Other studies aimed to find the molecular triggers for axon formation. In a much-cited paper that appeared in the journal Cell in 2007, Polleux's lab reported that a kinase, LKB1, previously known as a tumor suppressor, is required for the sprouting of a cortical axon. "If you delete the gene encoding for LKB1, a cortical neuron is unable to form an axon, even though it can still migrate and even form dendrites," says Polleux.

In a study published last year, again in Cell, Polleux's lab discovered another basic mechanism that helps developing neurons find their way in the brain. A certain class of membrane-deforming proteins, known as the F-BAR domain, were known to be able to tubulate the membrane of a cell inward, thus helping to draw surface proteins inside. Polleux's group described an "inverse" F-BAR domain, on a neuronal protein known as srGAP2, that levers membranes outward. The action turns out to be crucial for the formation of "filopodia" – finger-like appendages that help a young neuron tug itself through the jungle of a developing brain and form anchorages – and also influences the sprouting of axons and dendrites.

"The importance of these srGAP genes is underscored by the fact that when they are mutated in humans, they cause a very severe mental retardation," Polleux says.

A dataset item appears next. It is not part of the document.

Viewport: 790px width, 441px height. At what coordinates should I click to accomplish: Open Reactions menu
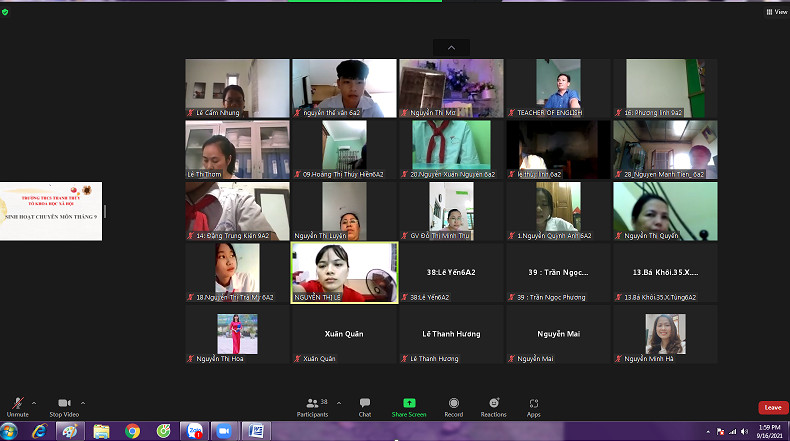pyautogui.click(x=493, y=404)
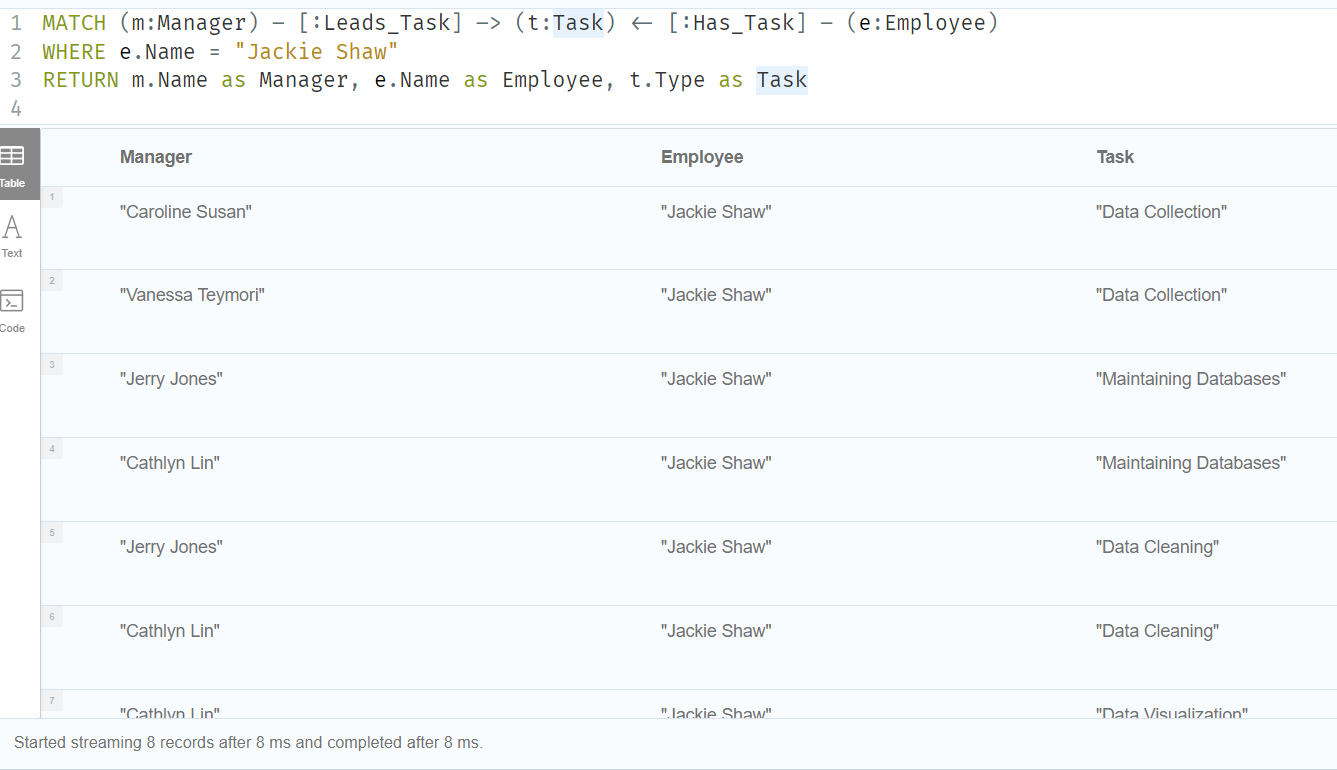Viewport: 1337px width, 770px height.
Task: Select "Jerry Jones" in row 3
Action: (169, 378)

But one of the most commented-upon of his lab's studies so far is one that appeared in Neuron last year. The study focused on cortical interneurons, which somehow space themselves evenly in the mature cortex and appear to serve much as control rods do in a nuclear reactor. "They provide an essential inhibiting, moderating influence," explains Polleux. "If you disrupt their migration so that not enough reach the cortex, the pyramidal neurons in the cortex become hyperexcitable, which is one of the major causes of epilepsy, for example."

Polleux's group found that migrating interneurons respond one way to their ambient cues while beginning their journey, and in the opposite way after a certain interval. The ambient cues are the neurotransmitters GABA and glutamate, secreted by the interneurons and by ordinary pyramidal neurons, respectively.

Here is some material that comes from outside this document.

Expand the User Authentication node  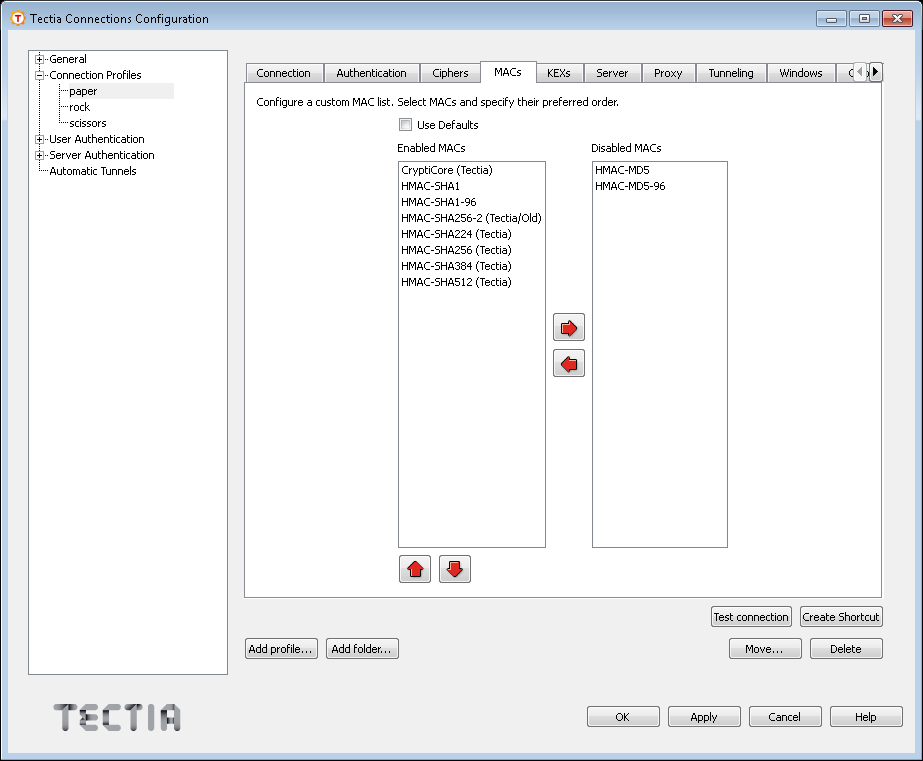(x=40, y=139)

"The effect of this relatively unusual signaling scheme," says Polleux, "might be to bring each interneuron into a region with a certain ratio of interneurons to pyramidal neurons – in other words, just where it needs to be."

Anchoring

In eight years at UNC, Polleux put out 20 research papers and reviews; received the Pew Scholar Award and two NARSAD Young Investigator awards; and was named a permanent member of the NIH study section that reviews grant applications in his field. And by 2010, he knew that it was time to make one more, perhaps final career move – to The Scripps Research Institute in La Jolla, where he arrived in late summer.

In his new lab at the institute's Dorris Neuroscience Center, Polleux and his lab members are following some of the clues uncovered in his earlier research. In one line of inquiry, they are characterizing the LKB1 axon-sprouting pathway and how it functions during and even after development. Many downstream targets of LKB1 turn out to be kinases that phosphorylate Tau1, a microtubule-binding protein that when hyper-phosphorylated is linked to neuronal degeneration in Alzheimer's and several other diseases.

"What started as basic developmental research on axon-sprouting could turn out to have broad implications for neurodegeneration," Polleux says.

His most ambitious project now – "almost pie in the sky," he calls it – is to find some of the mysterious genes that account for the huge cortical differences between humans and other primates. "We're doing some very exciting work now with srGAP2, which turns out to have undergone a very specific gene duplication event very recently and specifically in the human evolutionary lineage," he says.

When asked what else in his life, besides science, is worth noting, Polleux laughs – and offers, "Well, that I'm French?"

He makes no mention of hobbies or pastimes. "People who know me well understand that I'm an enthusiastic person generally, but especially about science. And you know, my area of research is also very tough and competitive: I really have to be driven by it."